THE TASK:
What lines below include the word "width"? Copy each one.

DATA UNDER STUDY:
◇ ◇ ◇

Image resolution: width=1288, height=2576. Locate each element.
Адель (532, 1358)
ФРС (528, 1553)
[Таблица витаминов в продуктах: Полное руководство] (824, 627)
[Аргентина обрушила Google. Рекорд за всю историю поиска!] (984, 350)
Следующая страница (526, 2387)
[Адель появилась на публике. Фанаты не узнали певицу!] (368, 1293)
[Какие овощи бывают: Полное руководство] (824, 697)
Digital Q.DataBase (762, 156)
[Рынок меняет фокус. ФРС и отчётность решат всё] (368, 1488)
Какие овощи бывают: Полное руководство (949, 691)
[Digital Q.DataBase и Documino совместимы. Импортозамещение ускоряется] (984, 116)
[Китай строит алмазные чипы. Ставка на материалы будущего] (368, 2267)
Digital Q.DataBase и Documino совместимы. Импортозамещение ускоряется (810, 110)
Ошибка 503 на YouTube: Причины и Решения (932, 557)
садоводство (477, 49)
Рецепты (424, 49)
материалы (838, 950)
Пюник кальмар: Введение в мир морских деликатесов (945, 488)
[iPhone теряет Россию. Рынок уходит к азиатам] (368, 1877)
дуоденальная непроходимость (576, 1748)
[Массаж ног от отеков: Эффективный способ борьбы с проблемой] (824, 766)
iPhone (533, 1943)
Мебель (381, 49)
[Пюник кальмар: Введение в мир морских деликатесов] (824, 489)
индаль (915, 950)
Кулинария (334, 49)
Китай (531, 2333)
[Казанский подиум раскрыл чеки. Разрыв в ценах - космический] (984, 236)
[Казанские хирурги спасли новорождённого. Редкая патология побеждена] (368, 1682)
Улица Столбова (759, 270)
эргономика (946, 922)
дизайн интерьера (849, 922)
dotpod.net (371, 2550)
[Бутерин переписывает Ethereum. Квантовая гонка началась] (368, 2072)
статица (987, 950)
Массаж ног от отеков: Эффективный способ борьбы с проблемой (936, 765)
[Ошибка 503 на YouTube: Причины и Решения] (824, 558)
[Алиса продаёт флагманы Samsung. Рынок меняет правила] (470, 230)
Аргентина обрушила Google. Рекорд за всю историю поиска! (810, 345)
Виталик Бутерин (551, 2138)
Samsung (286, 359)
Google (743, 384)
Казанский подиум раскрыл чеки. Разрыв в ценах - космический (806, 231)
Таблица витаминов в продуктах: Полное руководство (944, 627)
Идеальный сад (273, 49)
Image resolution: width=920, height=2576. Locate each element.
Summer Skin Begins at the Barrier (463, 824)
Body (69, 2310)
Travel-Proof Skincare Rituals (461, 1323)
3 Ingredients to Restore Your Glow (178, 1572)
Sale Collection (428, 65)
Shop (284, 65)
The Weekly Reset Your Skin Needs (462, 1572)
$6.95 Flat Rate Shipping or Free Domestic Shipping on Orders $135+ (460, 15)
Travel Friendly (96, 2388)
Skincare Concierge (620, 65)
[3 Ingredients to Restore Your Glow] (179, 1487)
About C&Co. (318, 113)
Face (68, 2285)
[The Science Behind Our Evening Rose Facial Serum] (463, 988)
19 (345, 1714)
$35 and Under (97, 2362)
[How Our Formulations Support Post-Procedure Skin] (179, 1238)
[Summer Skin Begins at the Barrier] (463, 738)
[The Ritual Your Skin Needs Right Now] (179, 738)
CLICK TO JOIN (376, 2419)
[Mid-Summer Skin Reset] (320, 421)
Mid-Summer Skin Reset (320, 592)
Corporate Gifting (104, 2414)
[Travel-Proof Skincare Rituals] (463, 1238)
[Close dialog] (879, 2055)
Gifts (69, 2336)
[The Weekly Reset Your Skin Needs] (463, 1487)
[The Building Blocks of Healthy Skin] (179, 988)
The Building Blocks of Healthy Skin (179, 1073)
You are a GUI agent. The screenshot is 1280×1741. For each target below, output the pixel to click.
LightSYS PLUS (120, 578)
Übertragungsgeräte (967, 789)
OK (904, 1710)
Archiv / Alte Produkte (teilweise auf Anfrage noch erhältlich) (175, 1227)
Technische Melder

◇ ◇ ◇

RESULT OF THE EXERCISE:
Image resolution: width=1288, height=2576. Locate each element.
Image resolution: width=920, height=2576. Locate each element.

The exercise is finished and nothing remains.